しばらく無言が続いた。ギャラ交渉どころじゃなかった。
3ヶ月後の葬儀の時、三木プロさんと仲良くさせてもらっていたので葬儀の手伝いをすることになる。

とにかくけっこういろんな人材とのコネクションがあったんですよ。それで自社タレント以外をいろいろな番組やCMでキャスティングしていたのです。
もともと自分が事務所に入った頃は自社タレントより、所属ではない芸人にたくさん仕事をふって稼いでいた。それと同じようなことをやってみようと思ったのだ。
なにしろ自社所属の芸人だけをいくら売り込んでもなかなか仕事に結びつかないことが多すぎた。
それで自分が主催した「東京バビロン寄席」でつくったコネクションを利用してみようと思ったのだ。

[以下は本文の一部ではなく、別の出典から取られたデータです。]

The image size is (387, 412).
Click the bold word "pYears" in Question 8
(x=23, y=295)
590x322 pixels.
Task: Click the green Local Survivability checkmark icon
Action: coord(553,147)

「パラノイア百貨店」。山崎一とか林和義とかがいた。今やお化け屋敷クリエイターの五味くんひきいる「劇団20世紀急行」。ここには相島一之がいた。
宮川賢ひきいる「ビタミン大使ABC」。
ご存知「大人計画」。「劇団健康」。「劇団カムカムミニキーナ」。芸人にはいないキラキラしたキャラクターが沢山いた。演技力もあるので表情管理もできているし。
シティボーイズでできたコネクションで太陽企画さんからたくさんのキャスティングの話もいただいた。温水洋一を最初にCMやテレビに出したのも自分が最初ですわあ。
「11PM」の後番組「EXテレビ」のドラマコーナーのキャスティングもやらせてもらいましたわ。うははは。これは所属のZ-BEAMが毎回メインキャストだったんでね。
で、「ボキャブラ天国」なんかは自分にはもってこいの企画だったんですよ。
でも、ハウフルスから振られたちょっとした出演依頼からそれまで広げられたのは、やはり「タモリ倶楽部」のおかげだったのかも知れませんな。
シティボーイズとタモリさんの相性は良かったようで、たびたび収録に呼んでもらえていた。何しろ「お笑いスター誕生」の出演者と審査員だったし。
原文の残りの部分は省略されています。